David Hogg, a senior at the high school, spoke explicitly about the disparity in coverage for Black and low-income communities who have long suffered through gun violence. His classmates respect and support the national campaign but say that the representation matters and its neglected at their school.
The Black students told reporters on Wednesday that they feel excluded from the conversations on gun violence since the tragedy at their high school. They also voiced concern about the increased police presence on their school campus. 17-year-old Kai Koerber said that at predominantly white school, the students of colors would be seen as “potential criminals.”
Another student Tyah-Amoy Roberts spoke to reporters about how police violence disproportionately affects men and women of color. She said that this fact needs to be brought up in the discourse surrounding gun reform.

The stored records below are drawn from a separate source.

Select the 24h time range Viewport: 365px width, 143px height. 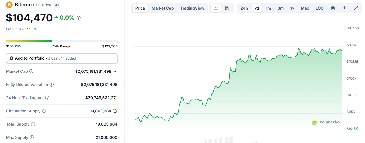tap(244, 8)
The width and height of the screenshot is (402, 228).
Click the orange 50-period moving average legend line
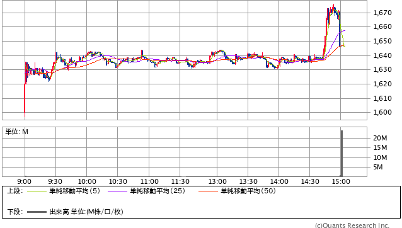[x=208, y=191]
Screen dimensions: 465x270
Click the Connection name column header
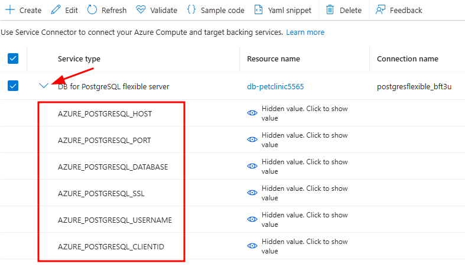(408, 58)
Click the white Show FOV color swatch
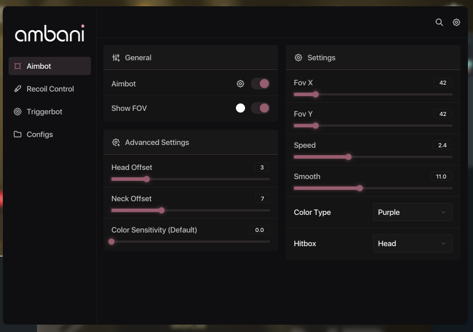This screenshot has width=473, height=332. tap(240, 108)
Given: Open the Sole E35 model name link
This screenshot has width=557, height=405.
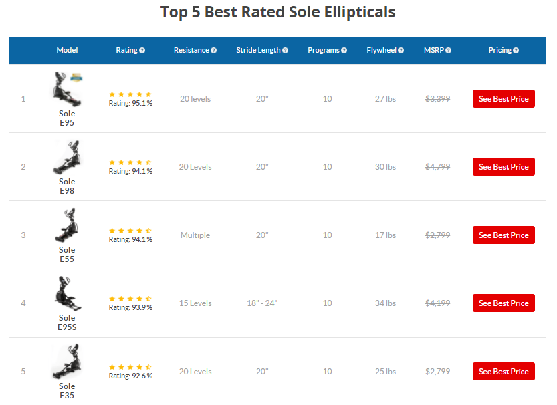Looking at the screenshot, I should [x=67, y=391].
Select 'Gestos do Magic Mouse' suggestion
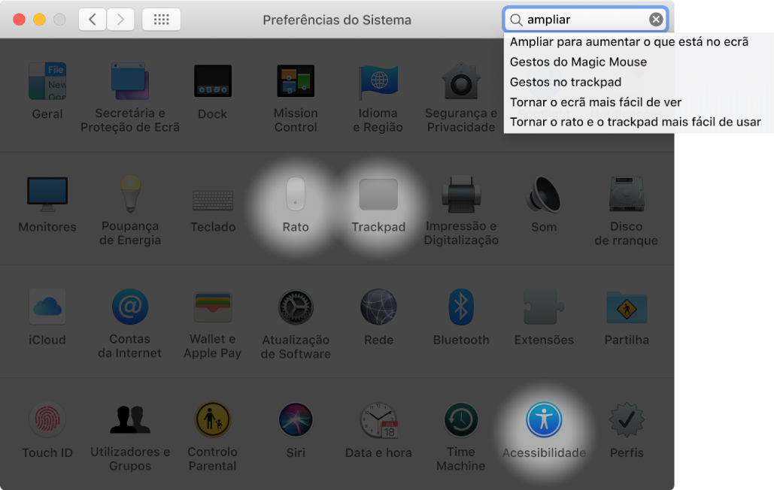 pos(578,62)
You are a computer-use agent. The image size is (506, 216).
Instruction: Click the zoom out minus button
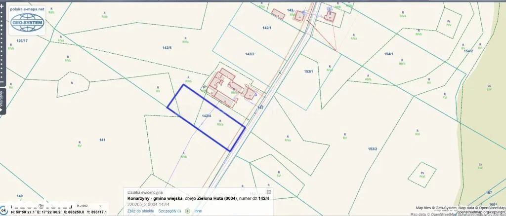[x=3, y=82]
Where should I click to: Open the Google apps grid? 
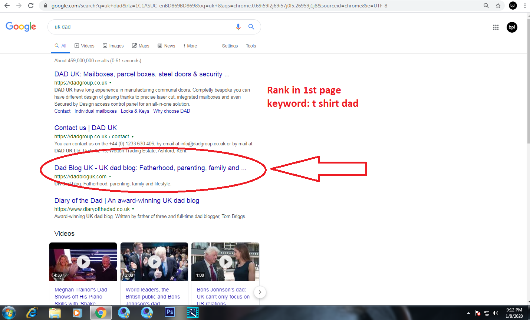point(496,27)
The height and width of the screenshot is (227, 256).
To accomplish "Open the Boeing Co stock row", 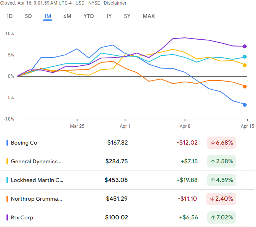I will pos(24,143).
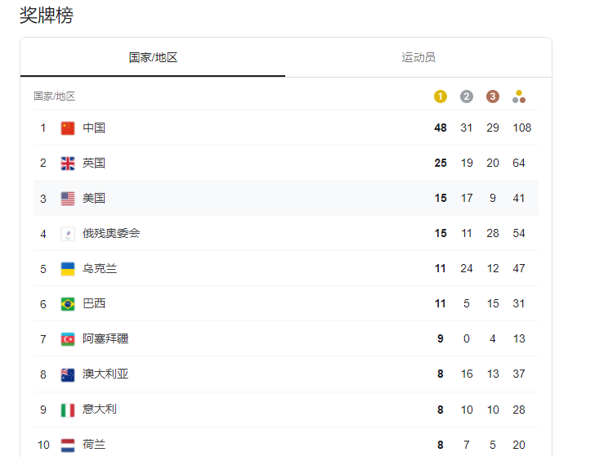Switch to the 运动员 tab
Viewport: 595px width, 457px height.
click(418, 57)

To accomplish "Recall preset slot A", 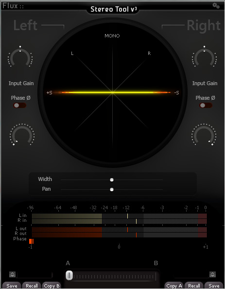I will click(x=32, y=286).
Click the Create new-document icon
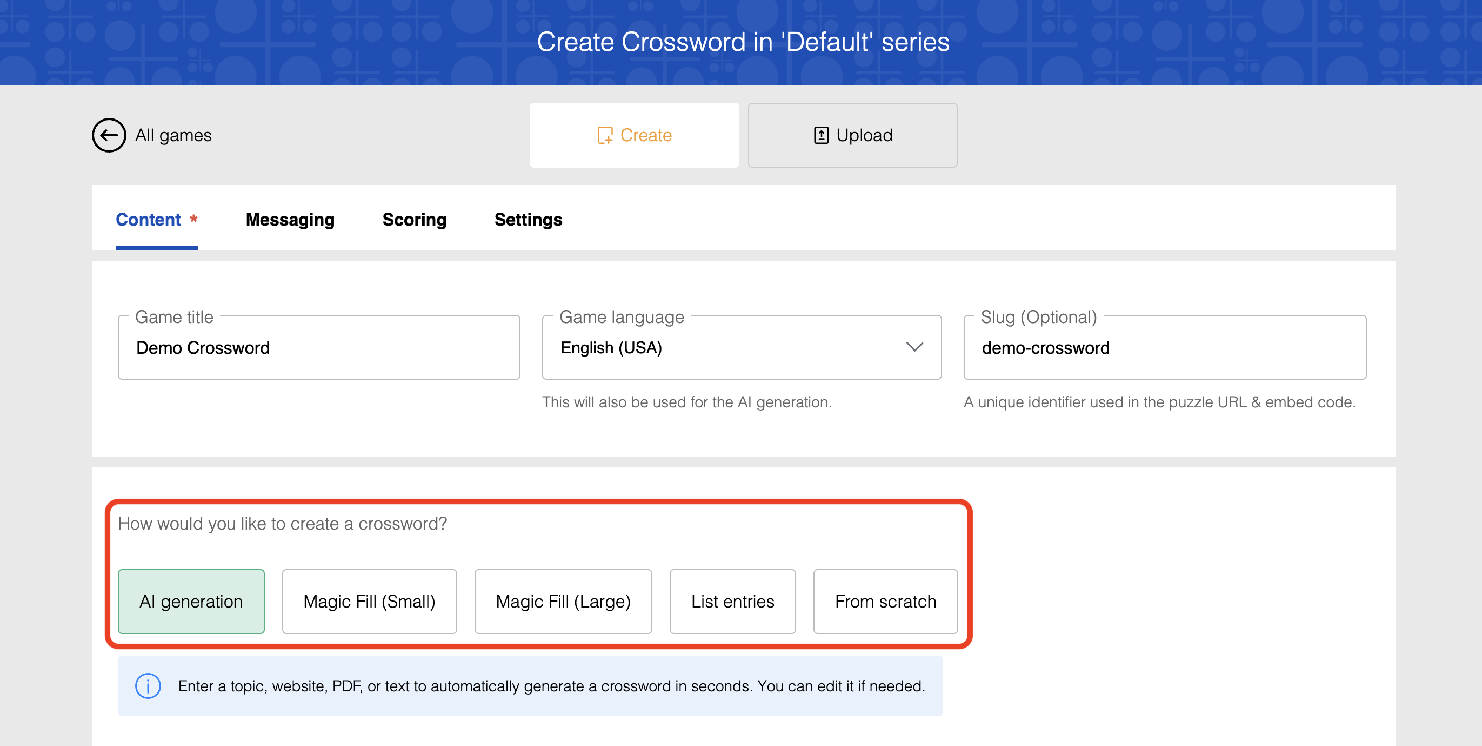Viewport: 1482px width, 746px height. tap(605, 135)
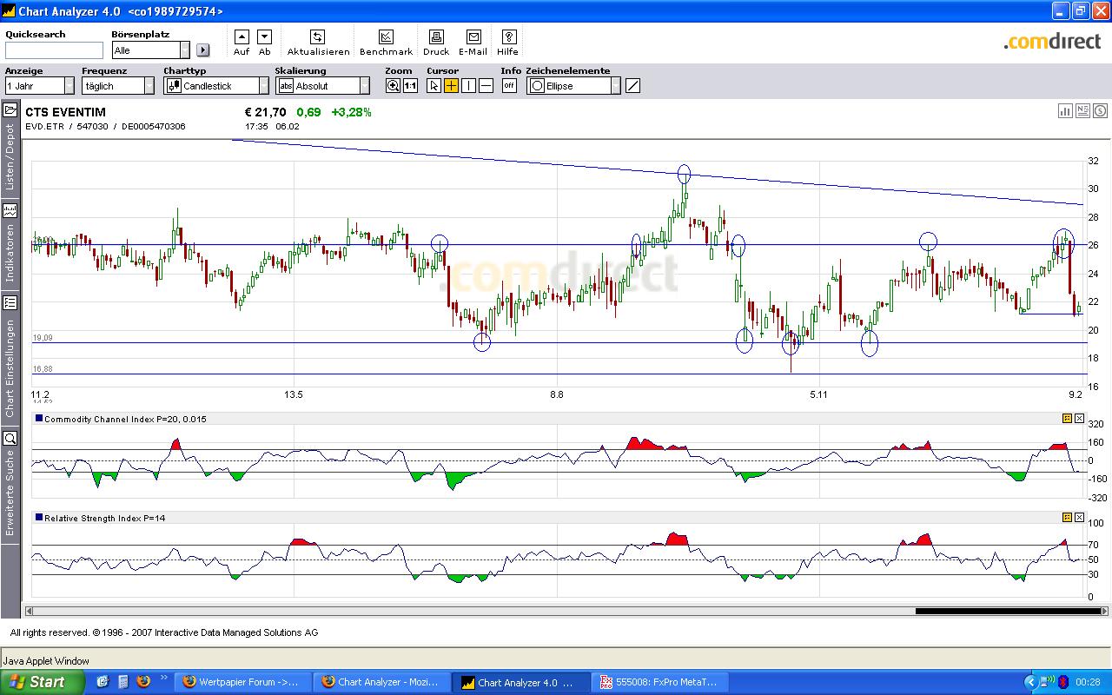Image resolution: width=1112 pixels, height=695 pixels.
Task: Click the Windows Start button
Action: tap(40, 682)
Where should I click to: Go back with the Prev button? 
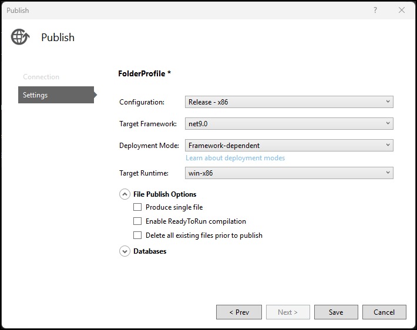239,312
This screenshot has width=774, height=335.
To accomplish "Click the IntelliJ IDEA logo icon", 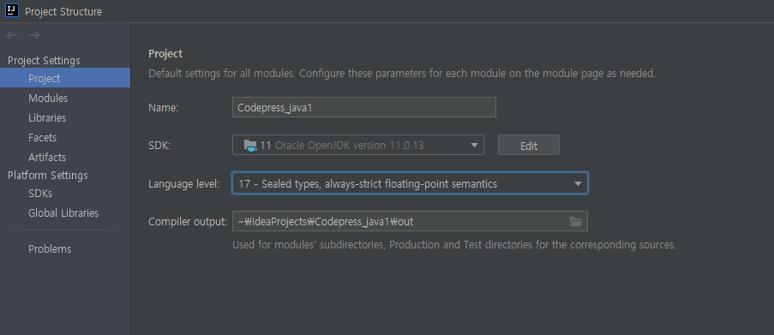I will tap(12, 10).
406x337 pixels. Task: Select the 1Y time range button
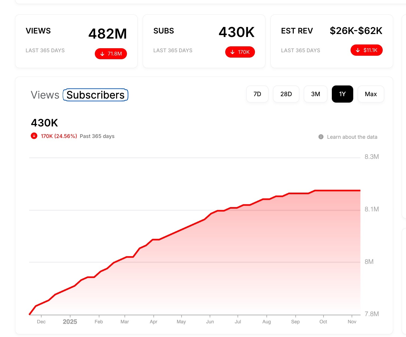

Tyah-Amoy a Marjorie Stoneman Douglas student said conversations about gun violence have to include police violence. She asked, the same people who showed up for #MarchForOurLives–will they show up for #StephonClark? #AltonSterling? #SandraBland? pic.twitter.com/QIhvy9gYHD
— Nadege C. Green (@NadegeGreen) March 28, 2018
Eleven percent of the student body at Stoneman Douglas High School is Black. Despite that fact, most of their voices have been absent from the national news coverage of Parkland. For their own press conference reportedly only eight news outlets showed up all of them being local networks.